I’m glad she’s out of the situation, but what does being kicked out of school for what amounts to “not wearing pink and having short hair” mean? For me these two discussions come together to suggest that there is nothing about us that is as important to society at large as what our gender is and how quickly other people can identify it. One of the commenters on the NPR story suggested that people feel they need to be able to identify the gender of a baby because they fear the mother will get upset if they pick wrong, which may be true in some cases, but overall? I don’t know. Maybe some parents, like the commenter above, think “babies just look like babies.” And, MAYBE babies are valuable regardless of gender.

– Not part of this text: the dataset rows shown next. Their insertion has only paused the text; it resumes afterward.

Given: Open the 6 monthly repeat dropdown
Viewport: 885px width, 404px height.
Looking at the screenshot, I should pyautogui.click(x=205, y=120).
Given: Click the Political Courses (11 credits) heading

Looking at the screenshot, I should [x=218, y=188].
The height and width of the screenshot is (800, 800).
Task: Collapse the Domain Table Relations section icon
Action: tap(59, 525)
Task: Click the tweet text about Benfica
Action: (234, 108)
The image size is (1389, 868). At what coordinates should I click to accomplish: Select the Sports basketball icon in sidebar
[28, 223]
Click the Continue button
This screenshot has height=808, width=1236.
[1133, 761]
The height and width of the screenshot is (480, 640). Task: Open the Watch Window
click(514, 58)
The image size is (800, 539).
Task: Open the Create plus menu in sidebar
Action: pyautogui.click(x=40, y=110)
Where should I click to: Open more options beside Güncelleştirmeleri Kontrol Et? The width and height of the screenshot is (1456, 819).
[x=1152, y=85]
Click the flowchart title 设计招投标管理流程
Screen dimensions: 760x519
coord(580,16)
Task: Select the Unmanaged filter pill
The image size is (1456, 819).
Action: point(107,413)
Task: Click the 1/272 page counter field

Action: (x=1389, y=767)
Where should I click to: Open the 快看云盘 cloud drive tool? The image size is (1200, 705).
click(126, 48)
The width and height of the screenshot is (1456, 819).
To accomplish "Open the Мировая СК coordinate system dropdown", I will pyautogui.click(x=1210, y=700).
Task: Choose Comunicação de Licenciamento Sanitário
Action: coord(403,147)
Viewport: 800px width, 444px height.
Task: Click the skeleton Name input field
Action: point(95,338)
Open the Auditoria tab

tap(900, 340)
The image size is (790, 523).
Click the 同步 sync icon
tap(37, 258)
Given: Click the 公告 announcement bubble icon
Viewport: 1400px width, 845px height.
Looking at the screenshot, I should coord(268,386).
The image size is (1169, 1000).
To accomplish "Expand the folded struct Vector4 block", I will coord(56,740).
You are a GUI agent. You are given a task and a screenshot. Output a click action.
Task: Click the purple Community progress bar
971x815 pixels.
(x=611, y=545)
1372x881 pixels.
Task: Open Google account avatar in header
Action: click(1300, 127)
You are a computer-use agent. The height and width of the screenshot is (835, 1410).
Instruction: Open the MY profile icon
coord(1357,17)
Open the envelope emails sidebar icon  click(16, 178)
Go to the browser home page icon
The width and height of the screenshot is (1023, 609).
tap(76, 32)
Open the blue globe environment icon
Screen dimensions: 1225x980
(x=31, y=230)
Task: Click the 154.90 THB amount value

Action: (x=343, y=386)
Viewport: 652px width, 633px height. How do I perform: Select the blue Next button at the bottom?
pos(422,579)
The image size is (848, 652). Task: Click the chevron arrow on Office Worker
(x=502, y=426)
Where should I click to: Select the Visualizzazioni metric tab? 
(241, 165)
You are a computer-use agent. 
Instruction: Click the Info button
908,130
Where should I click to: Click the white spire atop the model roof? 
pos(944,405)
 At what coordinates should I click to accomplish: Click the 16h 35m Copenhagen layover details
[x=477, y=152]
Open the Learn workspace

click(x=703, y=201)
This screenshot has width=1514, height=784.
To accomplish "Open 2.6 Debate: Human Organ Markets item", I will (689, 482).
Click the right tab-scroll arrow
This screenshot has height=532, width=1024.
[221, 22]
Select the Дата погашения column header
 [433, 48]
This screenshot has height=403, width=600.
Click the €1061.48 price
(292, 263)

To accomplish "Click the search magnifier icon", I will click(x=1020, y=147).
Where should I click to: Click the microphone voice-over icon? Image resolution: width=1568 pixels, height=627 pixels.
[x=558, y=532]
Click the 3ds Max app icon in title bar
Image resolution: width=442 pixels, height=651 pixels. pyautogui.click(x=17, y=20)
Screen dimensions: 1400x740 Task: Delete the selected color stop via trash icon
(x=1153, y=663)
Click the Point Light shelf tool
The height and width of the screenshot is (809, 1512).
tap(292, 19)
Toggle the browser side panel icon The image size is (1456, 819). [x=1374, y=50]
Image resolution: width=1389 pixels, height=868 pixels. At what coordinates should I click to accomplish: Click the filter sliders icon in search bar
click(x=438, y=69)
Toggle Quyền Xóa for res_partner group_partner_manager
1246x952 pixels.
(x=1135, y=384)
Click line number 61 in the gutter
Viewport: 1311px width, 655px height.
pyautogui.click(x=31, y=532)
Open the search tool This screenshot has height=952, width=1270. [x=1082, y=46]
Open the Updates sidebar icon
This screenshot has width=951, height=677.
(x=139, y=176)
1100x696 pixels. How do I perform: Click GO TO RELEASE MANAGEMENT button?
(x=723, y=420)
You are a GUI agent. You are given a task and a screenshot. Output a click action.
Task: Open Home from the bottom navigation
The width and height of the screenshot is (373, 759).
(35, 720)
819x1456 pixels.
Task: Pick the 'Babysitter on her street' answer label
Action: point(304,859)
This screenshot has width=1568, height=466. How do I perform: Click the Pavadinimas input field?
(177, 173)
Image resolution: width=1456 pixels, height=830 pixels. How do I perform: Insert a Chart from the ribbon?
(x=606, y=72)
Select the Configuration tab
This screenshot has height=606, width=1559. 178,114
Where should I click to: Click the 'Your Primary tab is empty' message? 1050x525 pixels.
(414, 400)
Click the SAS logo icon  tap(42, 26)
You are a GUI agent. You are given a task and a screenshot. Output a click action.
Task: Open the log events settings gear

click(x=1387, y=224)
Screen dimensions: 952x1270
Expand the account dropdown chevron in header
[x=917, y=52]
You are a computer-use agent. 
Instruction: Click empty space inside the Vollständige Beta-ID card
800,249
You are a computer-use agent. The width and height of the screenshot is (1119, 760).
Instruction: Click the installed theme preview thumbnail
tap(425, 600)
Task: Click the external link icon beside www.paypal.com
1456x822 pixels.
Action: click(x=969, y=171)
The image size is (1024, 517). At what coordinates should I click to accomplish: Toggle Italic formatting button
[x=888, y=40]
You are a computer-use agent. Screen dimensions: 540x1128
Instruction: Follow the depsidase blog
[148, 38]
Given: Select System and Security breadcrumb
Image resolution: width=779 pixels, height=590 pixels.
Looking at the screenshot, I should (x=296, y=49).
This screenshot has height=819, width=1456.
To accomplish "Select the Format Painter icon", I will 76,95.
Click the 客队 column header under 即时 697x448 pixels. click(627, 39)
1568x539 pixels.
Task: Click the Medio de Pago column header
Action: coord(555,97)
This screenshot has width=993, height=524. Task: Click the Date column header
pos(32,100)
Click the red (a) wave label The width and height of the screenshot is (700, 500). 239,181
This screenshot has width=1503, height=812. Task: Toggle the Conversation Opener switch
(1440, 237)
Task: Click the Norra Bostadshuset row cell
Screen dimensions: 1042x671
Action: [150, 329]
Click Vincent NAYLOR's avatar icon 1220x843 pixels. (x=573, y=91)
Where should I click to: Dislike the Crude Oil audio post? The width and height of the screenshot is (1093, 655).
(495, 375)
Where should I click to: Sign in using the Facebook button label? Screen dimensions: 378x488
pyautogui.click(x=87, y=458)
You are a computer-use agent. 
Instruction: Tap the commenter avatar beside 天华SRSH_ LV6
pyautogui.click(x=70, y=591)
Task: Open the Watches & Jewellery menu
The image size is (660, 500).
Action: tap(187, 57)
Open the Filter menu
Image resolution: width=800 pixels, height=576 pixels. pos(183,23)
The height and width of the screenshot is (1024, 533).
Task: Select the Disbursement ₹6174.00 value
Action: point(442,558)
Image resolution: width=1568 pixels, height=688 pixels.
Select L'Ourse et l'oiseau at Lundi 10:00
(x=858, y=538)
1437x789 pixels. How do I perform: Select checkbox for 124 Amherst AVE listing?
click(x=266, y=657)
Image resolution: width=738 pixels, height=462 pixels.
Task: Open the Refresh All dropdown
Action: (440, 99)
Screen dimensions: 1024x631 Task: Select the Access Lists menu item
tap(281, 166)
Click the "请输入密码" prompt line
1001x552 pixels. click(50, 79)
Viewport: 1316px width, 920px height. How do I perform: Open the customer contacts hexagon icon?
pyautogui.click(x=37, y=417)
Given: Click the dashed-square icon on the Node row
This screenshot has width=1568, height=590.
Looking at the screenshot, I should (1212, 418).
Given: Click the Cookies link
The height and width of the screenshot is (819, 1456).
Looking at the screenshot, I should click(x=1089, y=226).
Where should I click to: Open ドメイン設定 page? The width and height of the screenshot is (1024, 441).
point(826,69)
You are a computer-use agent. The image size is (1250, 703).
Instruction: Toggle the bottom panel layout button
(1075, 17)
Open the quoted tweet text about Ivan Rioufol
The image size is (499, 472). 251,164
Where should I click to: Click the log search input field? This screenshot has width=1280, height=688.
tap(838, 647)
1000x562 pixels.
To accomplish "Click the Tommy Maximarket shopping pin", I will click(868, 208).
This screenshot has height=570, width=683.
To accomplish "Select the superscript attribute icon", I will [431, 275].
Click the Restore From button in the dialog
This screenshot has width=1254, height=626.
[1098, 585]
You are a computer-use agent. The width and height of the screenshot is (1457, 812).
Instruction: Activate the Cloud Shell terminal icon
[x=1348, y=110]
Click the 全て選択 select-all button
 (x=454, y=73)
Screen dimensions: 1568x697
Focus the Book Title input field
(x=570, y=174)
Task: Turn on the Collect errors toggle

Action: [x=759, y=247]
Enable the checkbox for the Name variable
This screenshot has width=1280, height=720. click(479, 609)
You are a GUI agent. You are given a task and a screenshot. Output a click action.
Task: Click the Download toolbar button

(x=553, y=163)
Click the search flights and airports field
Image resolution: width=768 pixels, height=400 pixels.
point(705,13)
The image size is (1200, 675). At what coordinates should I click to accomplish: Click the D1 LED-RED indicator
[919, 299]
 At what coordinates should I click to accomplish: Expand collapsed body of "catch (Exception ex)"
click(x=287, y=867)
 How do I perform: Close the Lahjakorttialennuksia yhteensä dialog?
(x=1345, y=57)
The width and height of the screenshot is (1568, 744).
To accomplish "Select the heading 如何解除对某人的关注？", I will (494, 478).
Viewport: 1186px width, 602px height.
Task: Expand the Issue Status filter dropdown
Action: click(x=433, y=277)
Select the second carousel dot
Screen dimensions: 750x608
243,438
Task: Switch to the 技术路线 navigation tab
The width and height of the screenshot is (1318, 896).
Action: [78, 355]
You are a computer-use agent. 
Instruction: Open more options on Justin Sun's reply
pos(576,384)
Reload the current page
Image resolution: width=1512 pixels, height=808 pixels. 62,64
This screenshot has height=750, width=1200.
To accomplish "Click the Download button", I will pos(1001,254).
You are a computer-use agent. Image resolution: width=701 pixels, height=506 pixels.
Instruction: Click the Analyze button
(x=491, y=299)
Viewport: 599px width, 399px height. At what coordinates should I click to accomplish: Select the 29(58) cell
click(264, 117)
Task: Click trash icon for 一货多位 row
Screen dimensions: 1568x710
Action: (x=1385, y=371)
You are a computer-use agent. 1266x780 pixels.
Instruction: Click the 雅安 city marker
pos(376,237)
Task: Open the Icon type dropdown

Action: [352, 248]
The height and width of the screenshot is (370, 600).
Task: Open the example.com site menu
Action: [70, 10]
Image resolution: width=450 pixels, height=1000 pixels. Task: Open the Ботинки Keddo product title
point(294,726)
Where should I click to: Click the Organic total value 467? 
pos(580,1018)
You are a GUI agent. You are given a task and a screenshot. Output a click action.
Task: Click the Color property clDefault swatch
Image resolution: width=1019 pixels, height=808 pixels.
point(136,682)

This whole “pink” thing has been on my mind a lot recently because I have been working with LEGO in my technical writing class. I’ve paid more attention in recent weeks to conversations about toys, LEGO and otherwise, and have heard many comments from friends, family, and the Internet about how pink is hardwired into girls. Allegedly, girls love pink. Society assumes it’s true. You can walk into any toy store and see the pink aisle. At my local Target, the LEGO Friends sets were previously placed a few aisles over from the regular LEGO sets. (If I recall correctly, they were with the Barbie’s.) In the past couple of months or so, Target moved the LEGO Friends to the aisle next to the LEGO sets, but now they are with the Duplo sets. This is just one example of where the assumption that “pink is hardwired” is a big problem. This is one of the reasons people’s focus and “need to know” gender is scary. Because once that gender is determined to be female, it’s off to the pink aisle for the child: right next to the Duplo, in case the pink toys are too complicated.